Мы шли по качающимся,
скользким от сырости стволам, перепрыгивая с
одного дерева на другое. Туман, а вернее
облака, были так густы, что в десяти шагах не отличишь дерево от
медведя. Впрочем, ни один уважающий себя медведь ни за что не забрел бы сюда.
Долго длилось это
скачкообразное путешествие в непроглядном тумане. От напряжения начали дрожать
ноги. Отдыхать просто невозможно, холодно. Казалось, что пройдено никак не
меньше 6—7 км, а ведь в радиусе
— Что-то велика эта гарь. Надо
выходить
к речке,— предложил я.
Все
согласились и повернули в ту сторону, где
должна быть Огоджа. Гарь тянулась еще долго, но, наконец, поваленных деревьев
стало меньше, началось мелколесье и заметный
уклон вниз. Вскоре послышался шум реки.
Ущелья
не было. Вдоль берегов тянулся высокоствольный багульниковый лиственничник. Как ни
трудно передвигаться
по высокому переплетенному багульнику, но для измученных хождением по гари людей это было вроде отдыха.
Ну, теперь
близко, решили мы.
Однако
время шло, мы с трудом вытягивали ноги из
цепкого багульника, а знакомые места не появлялись. Меня стали тревожить сомнения. Долина, по которой мы шли,
была мельче, чем у Огоджи, а должно быть наоборот — чем ниже по течению, тем глубже долина. Но с другой стороны,
и ширина русла, и мощь потока такие же, как у Огоджи.

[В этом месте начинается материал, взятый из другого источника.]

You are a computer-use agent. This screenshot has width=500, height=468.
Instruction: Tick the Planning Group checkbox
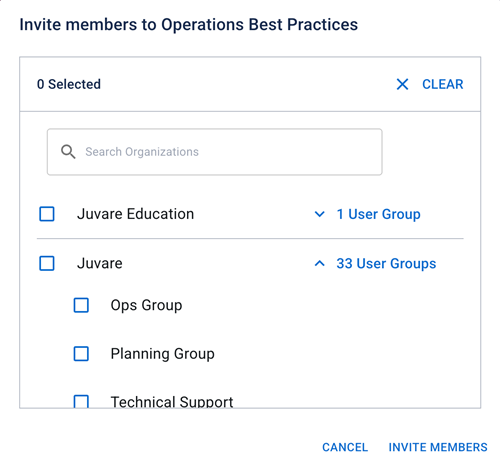[81, 354]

На поясе у меня висел в чехле
горный компас. Я почти не пользовался им, так как каждый раз доставать его
негнущимися пальцами хлопотно и неудобно. На этот раз пришлось вытащить
компас. Взглянул на него, не поверил своим глазам. Вместо севера мы шли на
юго-запад, и река текла отнюдь не на север, как это делала Огоджа.
У
меня подкосились ноги. Надежда на скорый отдых, тепло исчезла. Спотыкаясь,
не отрывая глаз от компаса, я молчал.
—
Что это ты свой
компас изучаешь? — заинтересовался Вершинин.
—
Понимаешь, одно из трех: или испортился компас, или мы на пороге открытия мощной магнитной аномалии, или эта река не
Огоджа.
—
Брось шутить,— мрачно посоветовал Вершинин. Но, взяв компас, долго крутил его во все стороны и вдруг заорал:
—
Куда же ты раньше смотрел?! Пропали
мы!
По растерянным лицам
товарищей я понял, что они окончательно потеряли
надежду остаться в живых. Вытащили размокшую миллионку и постарались
определиться. Вертели эту карту и так и сяк, приставляя к ней компас, но так и не сообразили, куда нас занесло.
Тем
временем туман начал подниматься. Сквозь
его разрывы замелькали белесые просветы, и то тут, то там выглядывали и снова
зарывались в облака вершины сопок.
—
Надо идти вниз по
реке,— предложил Грязнов,— куда-нибудь дойдем.
—
Сейчас посмотрю,— сказал Вершинин
и полез на дерево.
Местность вроде
знакомая. Но когда я тут был?— Последовала долгая пауза до следующего разрыва
в облаках.— Ребята!— вдруг закричал он, быстро съезжая со ствола,— мы тут
ночевали!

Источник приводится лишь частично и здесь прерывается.